Accessible Leeds: 5 Spaces which Cater for Everyone

Earlier this week, we celebrated Purple Tuesday; the UK’s first accessible shopping day, dedicated to raising awareness in retail spaces around visible and invisible disabilities. At Bewonder*, we’re proud to be based in a city which plays host to a variety of accessible spaces and places. So where are Leeds’ most accessible spots we hear you ask? Let’s take a look…

The Tetley – Gallery, Restaurant, Event Space

The Tetley is a hub of contemporary art, with a fantastic bar and kitchen, plenty of family workshops and free entry to boot! There’s a rear entrance with automatic doors which can accommodate a wheelchair, an accessible lift and a substantial amount of disabled parking. There’s also a hearing loop available from reception and all exhibition guides are available in large print for those with impaired sight.

Leeds Town Hall – Venue for Live Music, Comedy and More

As one of the most prestigious and recognizable buildings in the city, Leeds Town Hall leads by example. From pantos to podcasts, the venue boasts an impressive schedule of events and accessibility is a given. There are accessible toilets and full wheelchair access on every floor, as well as a hearing loop and room for support dogs. In an effort to make orchestral events available to all, its Essential Companion Scheme also offers disabled people with essential carers two tickets for the price of one!

Leeds Playhouse – Theatre, Bar, Venue

Having recently undergone a significant rebrand and £15m redevelopment, Leeds Playhouse (formerly West Yorkshire Playhouse) has been making waves in the Yorkshire arts scene this year. Keen to make theatre accessible to everyone, Leeds Playhouse offers performances with British Sign Language interpretation, audio described and captioned performances, as well as ‘dementia-friendly’ showings and ‘relaxed’ productions to cater for those with learning difficulties, or who might otherwise find the experience overwhelming.
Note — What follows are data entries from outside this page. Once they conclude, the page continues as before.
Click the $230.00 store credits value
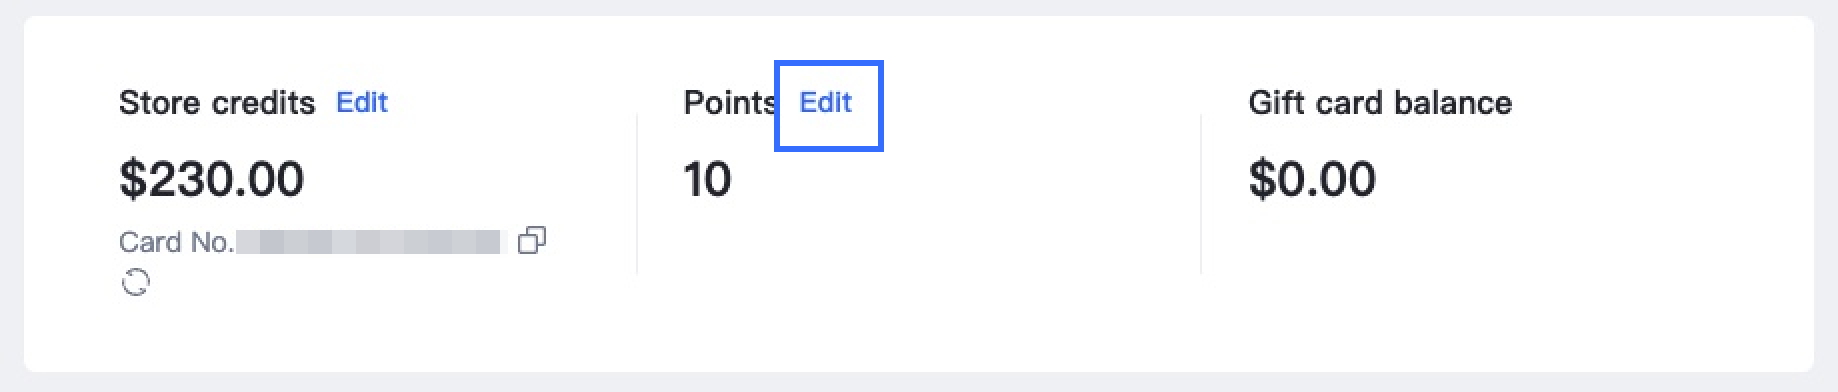Viewport: 1838px width, 392px height. point(211,179)
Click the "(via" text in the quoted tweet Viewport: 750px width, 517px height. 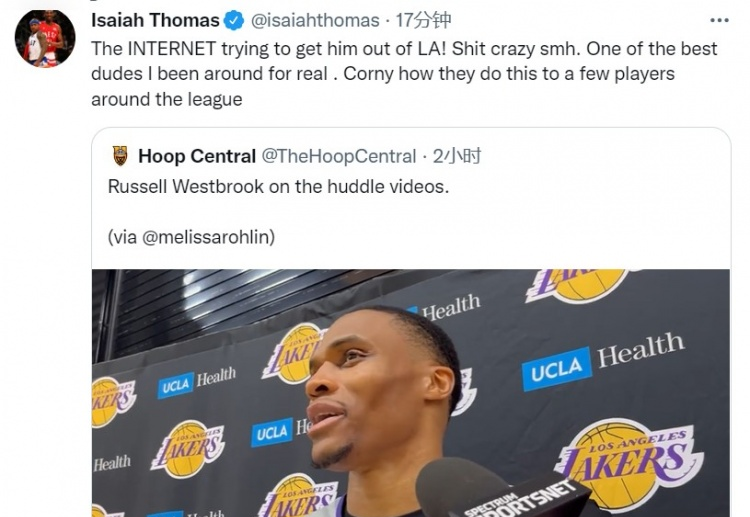[x=122, y=237]
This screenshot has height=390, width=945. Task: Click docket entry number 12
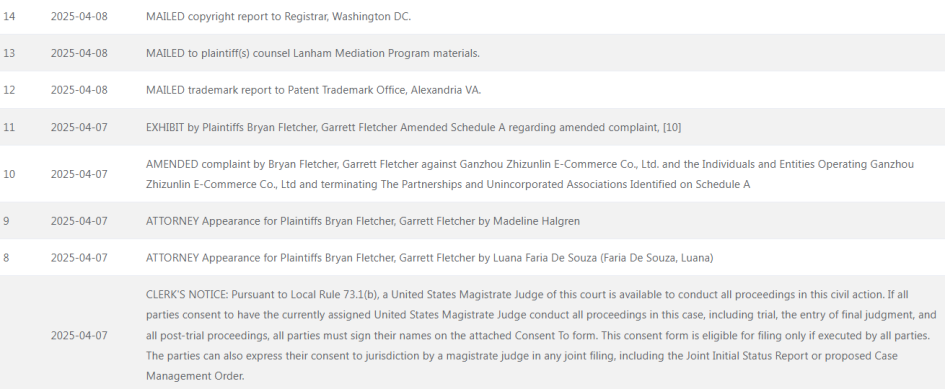(9, 90)
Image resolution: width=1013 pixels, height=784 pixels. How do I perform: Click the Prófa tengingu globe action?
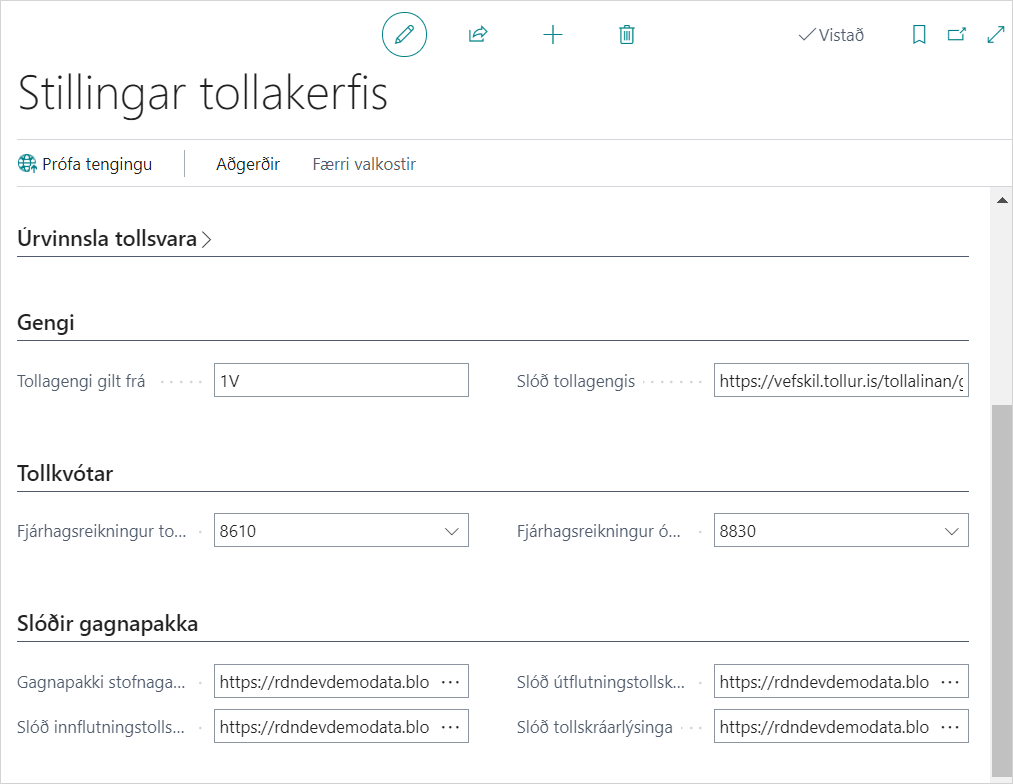[x=86, y=164]
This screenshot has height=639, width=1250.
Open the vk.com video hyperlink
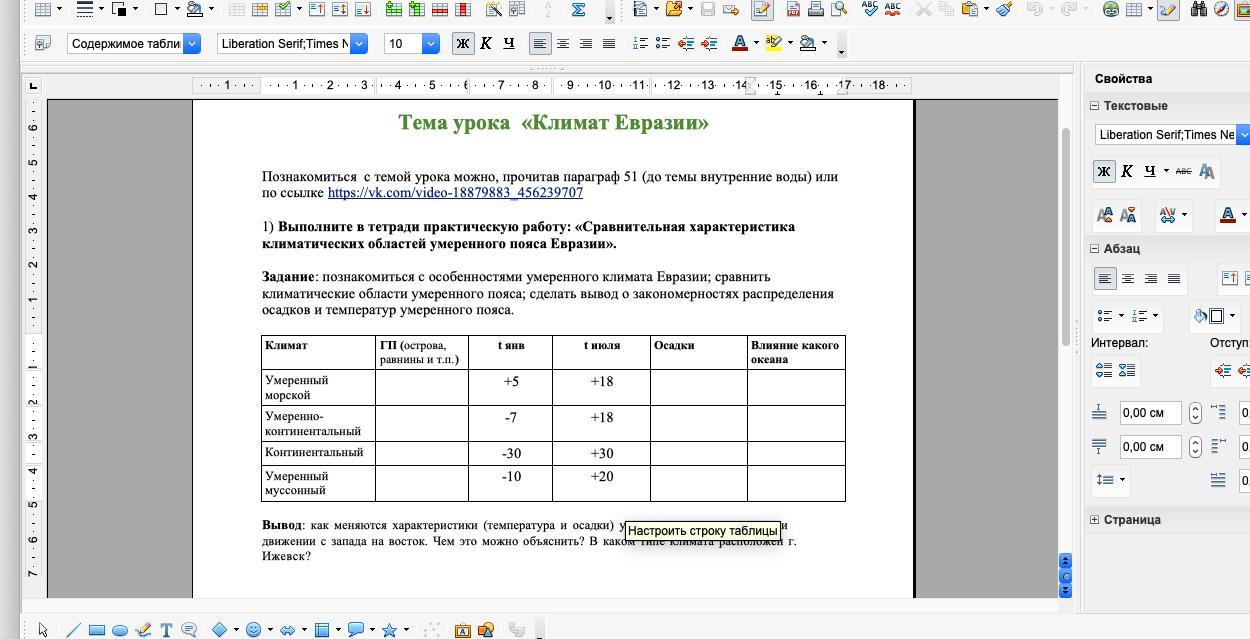point(455,193)
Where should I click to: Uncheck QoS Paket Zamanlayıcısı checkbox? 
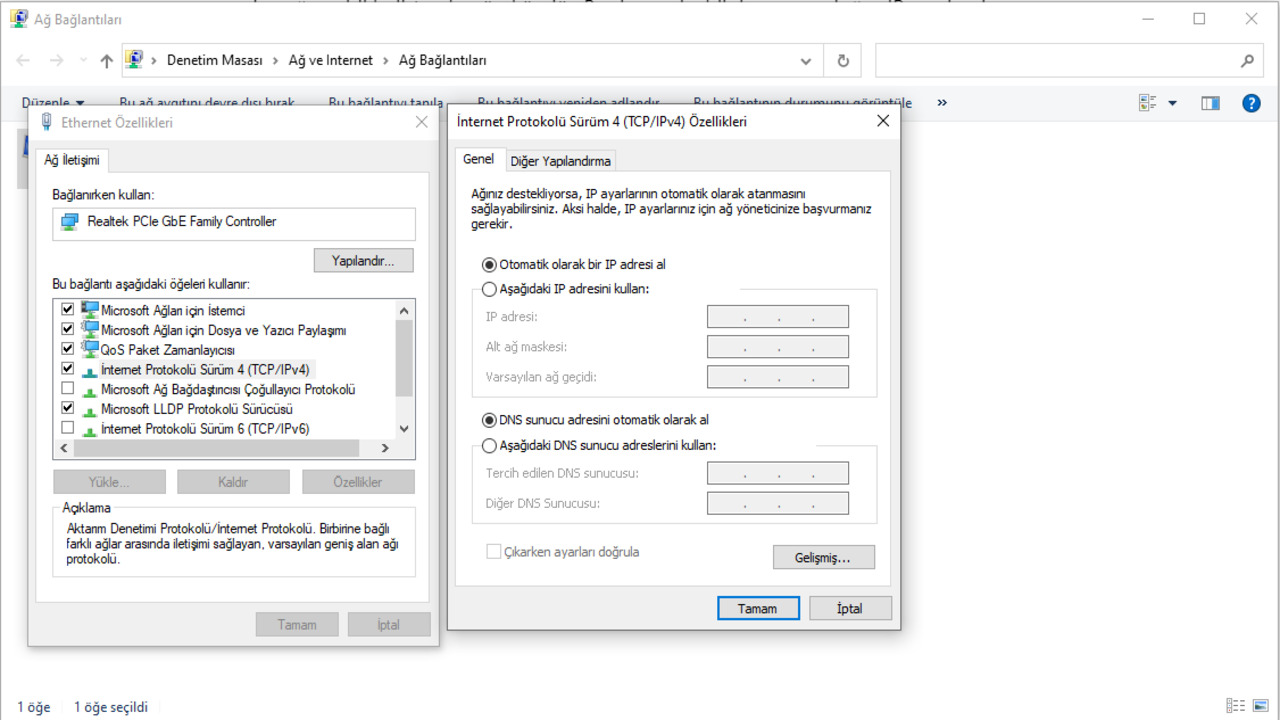(x=68, y=349)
As well as its extensive facilities, the theatre is taking steps to partner with initiatives like Access Leeds, a project devoted to improving access to theatre across the city, and Ramps on the Moon, which strives for the ‘inclusion and integration of deaf and disabled individuals’ in theatre productions.

Henry Moore Institute – Gallery, Research Library, Café

The Henry Moore Institute is part of the Henry Moore Foundation, an independent arts charity dedicated not only to the life and work of Henry Moore himself, but the exhibition of contemporary sculpture from across the globe. The site showcases an eclectic mixture of art, with everything from Realism to Postminimalism, and prides itself on platforming minority voices.

The institute has taken several steps to become as accessible as possible, to people with both visible and invisible disabilities. There’s a disabled and gender-neutral toilet, an accessible lift to the galleries, and all exhibition literature is available in large print and braille. Guide dogs are also welcomed (with refreshments) and hearing loops provided on request. The institute is currently working to have all of its website content transcribed into audio, so that even its online presence is accessible.

Spread across over 700 acres, Roundhay Park is an expansive, leafy gem on the outskirts of Leeds, and one of the largest urban parks in Europe. The park encloses shady woodlands, gardens and picturesque lakes, as well as several cafés and the animal attraction, Tropical World.

Broad pathways roll throughout the site, which are traversable via both manual and electric wheelchairs. Tropical World too caters for wheelchairs, with ramped entry to sites, disabled toilets and eight blue badge parking spaces.